Below are four approaches as you and your grandchild work on their mitzvah project.
Grandchildren are the crown of the elders. (Proverbs 17:6)
Judaism encourages the passing of wisdom from generation to generation and many children follow the example of those closest to them. Grandparents provide a unique perspective on the issues affecting our world today. They have a lifetime of wisdom and experience from which to draw. Grandchildren of B-Mitzvah age may just be beginning to address important causes and issues for the first time; however, they have strong ideals and opinions of their own.
This is the perfect moment for a grandparent to embrace the role of storyteller and for grandchildren to gain a new appreciation for a grandparent’s perspective. When grandparents and grandchildren interview each other about their lives, values, and ideas, they can both feel heard and can gain an opportunity to connect over shared principles. By sharing past experiences, the grandparent also provides footsteps for the grandchild to follow in, if they so desire.
When the teen listens to the grandparent’s stories and life experiences it can spark ideas for a mitzvah project. You might ask one another the following questions — and be ready to listen deeply for answers and ask follow-up questions.
What have you, your family, or your friends been personally affected by?
For example, if a friend or family member has experienced addiction, perhaps you want to raise money for a rehabilitation center such as Beit T’shuvah the nation’s first Jewish rehabilitation and treatment center. If a loved one has experienced an illness, you can host a Sharsheret Teal/Pink Shabbat in your synagogue or with your friends. If you were moved by a trip to Israel, you might support an Israeli organization such as Leket Israel that rescues surplus food or Yad Lakashish that provides work opportunities to Jerusalem’s needy elderly.
What bothers you about your neighborhood, community, or the world that you are determined to change?
If you are concerned about the growing number of people experiencing homelessness, ask friends and family to donate toiletries and soft non-perishable snacks and put together blessing bags to deliver to those in need in your neighborhood. If you love animals, gather your friends, and spend a few hours making dog and cat toys to donate to a local animal shelter. If you love working with people, find your local Friendship Foundation chapter to volunteer with children of different abilities or a Dorot chapter near you to volunteer with the elderly.
What are your talents and skills? And what do you like doing in your spare time?
Grandparents and teens might consider together what gives you pleasure or makes you feel good about yourself, or what you are passionate about that you would like to share with others less fortunate.
For example, if you are great at baking brownies or make a savory vegetable stew, call your local homeless shelter or other local organizations to see if you can lend a hand in the kitchen. If you enjoy being outdoors, visit Heal the Bay or Clean Action Ocean to find a beach cleanup in your area. Dancers might help teach dance classes for kids with disabilities. Or if there are any activities that the grandchild and grandparent enjoy doing together, such as knitting, you may want to knit some scarves, hats, and/or blankets together, and donate them to those in need during winter.

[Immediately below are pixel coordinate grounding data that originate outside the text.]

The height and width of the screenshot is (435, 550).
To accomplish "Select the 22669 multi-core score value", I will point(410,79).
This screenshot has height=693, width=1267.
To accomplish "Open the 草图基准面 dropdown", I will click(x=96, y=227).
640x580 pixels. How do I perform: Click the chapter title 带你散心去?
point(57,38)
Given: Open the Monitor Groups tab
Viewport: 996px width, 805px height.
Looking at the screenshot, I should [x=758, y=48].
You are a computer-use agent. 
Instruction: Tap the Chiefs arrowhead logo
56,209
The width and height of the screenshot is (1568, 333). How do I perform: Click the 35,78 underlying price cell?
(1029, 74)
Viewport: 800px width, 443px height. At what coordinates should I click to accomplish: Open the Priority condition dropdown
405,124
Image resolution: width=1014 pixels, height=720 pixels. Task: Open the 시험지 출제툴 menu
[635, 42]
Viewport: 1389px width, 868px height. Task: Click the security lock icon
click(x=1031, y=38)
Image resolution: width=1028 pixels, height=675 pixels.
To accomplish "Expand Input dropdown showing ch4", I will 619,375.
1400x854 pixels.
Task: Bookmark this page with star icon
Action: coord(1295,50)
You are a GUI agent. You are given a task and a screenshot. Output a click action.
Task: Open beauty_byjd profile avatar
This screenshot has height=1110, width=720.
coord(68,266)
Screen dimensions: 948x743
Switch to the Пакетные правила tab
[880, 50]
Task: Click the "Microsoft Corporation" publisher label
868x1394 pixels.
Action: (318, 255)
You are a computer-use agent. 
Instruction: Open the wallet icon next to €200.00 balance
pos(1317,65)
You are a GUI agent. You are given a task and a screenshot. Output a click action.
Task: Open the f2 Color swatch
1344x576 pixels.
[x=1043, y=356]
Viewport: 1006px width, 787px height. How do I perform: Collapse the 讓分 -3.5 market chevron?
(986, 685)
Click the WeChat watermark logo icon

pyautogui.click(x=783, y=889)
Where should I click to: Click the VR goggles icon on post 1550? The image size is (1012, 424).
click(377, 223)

A mitzvah project can consist of hands-on work, fundraising, collecting materials, or spreading awareness for an organization you feel passionate about.
Ben Zoma said: “Who is wise? One who learns from every person.” Pirkei Avot 4:1
The time leading up to B-Mitzvah often runs high with emotion and is fraught with checklists, guest lists, and last-minute practice and prep. When teens are stressed out, it can be reassuring to have someone, such as a grandparent, to lean on for help and support. Grandparents, who usually have space between themselves and the B-Mitzvah hubbub, may be able to give of their time and energy in ways that parents cannot during this hectic time.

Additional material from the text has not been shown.